- Activities
**A)** Print the passage of the article on Niebla brachyura from "Niebla brachyura is recognized" up to and including "containing protocetraric acid.".
**B)** Translate this sentence from the article on Niebla brachyura into Spanish: "It grows with other species, notably Niebla arenaria, on mud flats near the ocean."
**C)** Name every lichen substance mentioned in the article on Niebla brachyura.

- Excerpted passage
<<<<

Niebla brachyura

Scientific classification
- Kingdom: Fungi
- Division: Ascomycota
- Class: Lecanoromycetes
- Order: Lecanorales
- Family: Ramalinaceae
- Genus: Niebla
- Species: N. brachyura
- Binomial name: Niebla brachyura Spjut (1996)

= Niebla brachyura =

- Authority: Spjut (1996)

Species of lichen

Niebla brachyura is a rare fruticose lichen that grows along the Pacific Coast of North America in the fog regions of the northern peninsula of Baja California in the Northern Vizcaíno Desert. The epithet, brachyura, is in regard to the species resembling a crab lying on its back with its leg appendages pointing up.

==Distinguishing features==

Niebla brachyura is recognized by a hemispherical thallus similar to the reindeer lichen Cladonia rangiferina, loosely attached to soil without a holdfast, intricately divided into thick rigid tubular prismatic branches irregularly forked near apex, the tips usually with black dot-like pycnidia, and by containing the lichen substance hypoprotocetraric acid. It grows with other species, notably Niebla arenaria, on mud flats near the ocean. Similar species are Niebla effusa, distinguished by containing the lichen substance salazinic acid, and Niebla pulchribarbara, distinguished by containing protocetraric acid.

>>>>

- Dataset content
<<<<

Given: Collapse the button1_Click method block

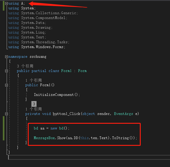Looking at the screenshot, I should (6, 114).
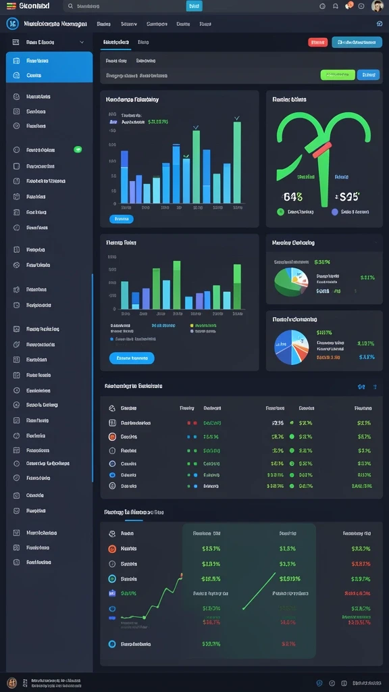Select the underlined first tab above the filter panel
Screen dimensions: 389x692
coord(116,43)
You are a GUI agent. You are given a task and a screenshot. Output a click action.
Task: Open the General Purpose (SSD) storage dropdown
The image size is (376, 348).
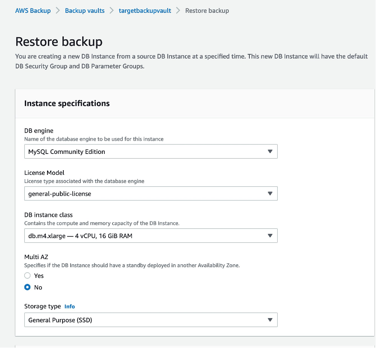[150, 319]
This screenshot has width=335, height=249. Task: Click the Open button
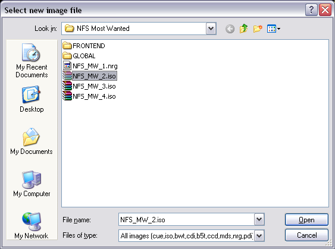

>>>>
<<<<

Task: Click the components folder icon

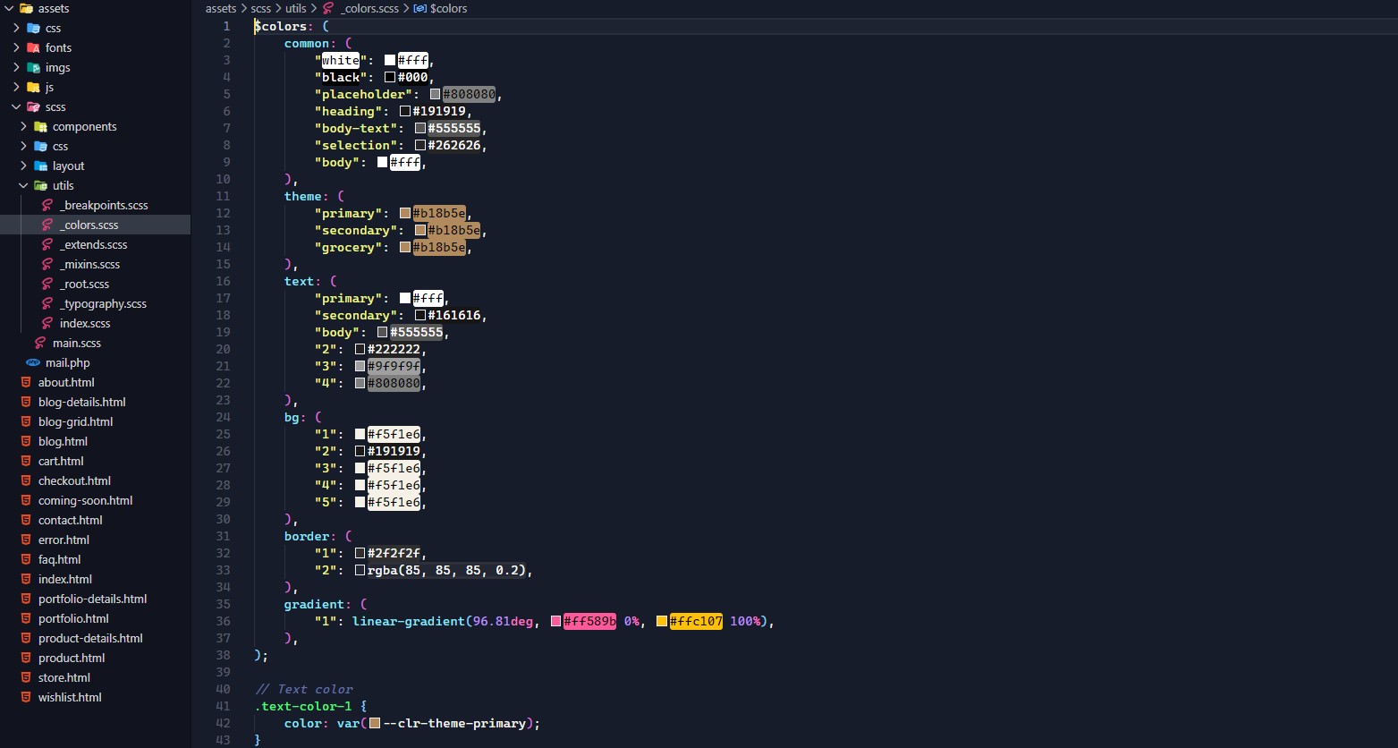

>>>>
<<<<

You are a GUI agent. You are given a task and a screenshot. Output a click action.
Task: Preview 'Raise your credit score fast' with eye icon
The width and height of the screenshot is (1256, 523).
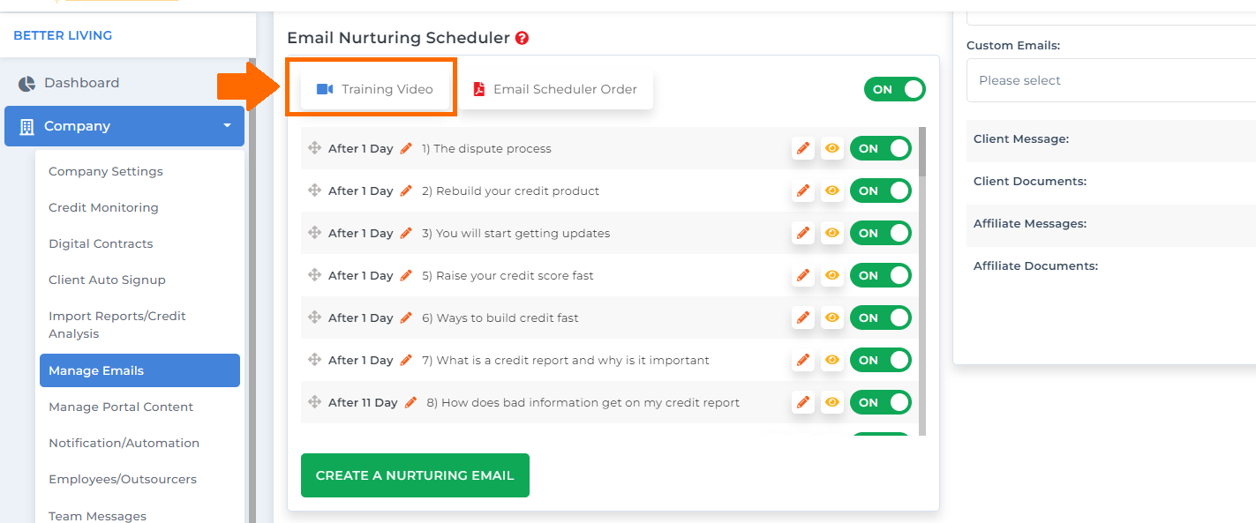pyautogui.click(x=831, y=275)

>>>>

- Answer list
**A)**
Niebla brachyura is recognized by a hemispherical thallus similar to the reindeer lichen Cladonia rangiferina, loosely attached to soil without a holdfast, intricately divided into thick rigid tubular prismatic branches irregularly forked near apex, the tips usually with black dot-like pycnidia, and by containing the lichen substance hypoprotocetraric acid. It grows with other species, notably Niebla arenaria, on mud flats near the ocean. Similar species are Niebla effusa, distinguished by containing the lichen substance salazinic acid, and Niebla pulchribarbara, distinguished by containing protocetraric acid.

**B)** Crece con otras especies, en particular Niebla arenaria, en llanuras de lodo cerca del océano.

**C)** hypoprotocetraric acid, salazinic acid, protocetraric acid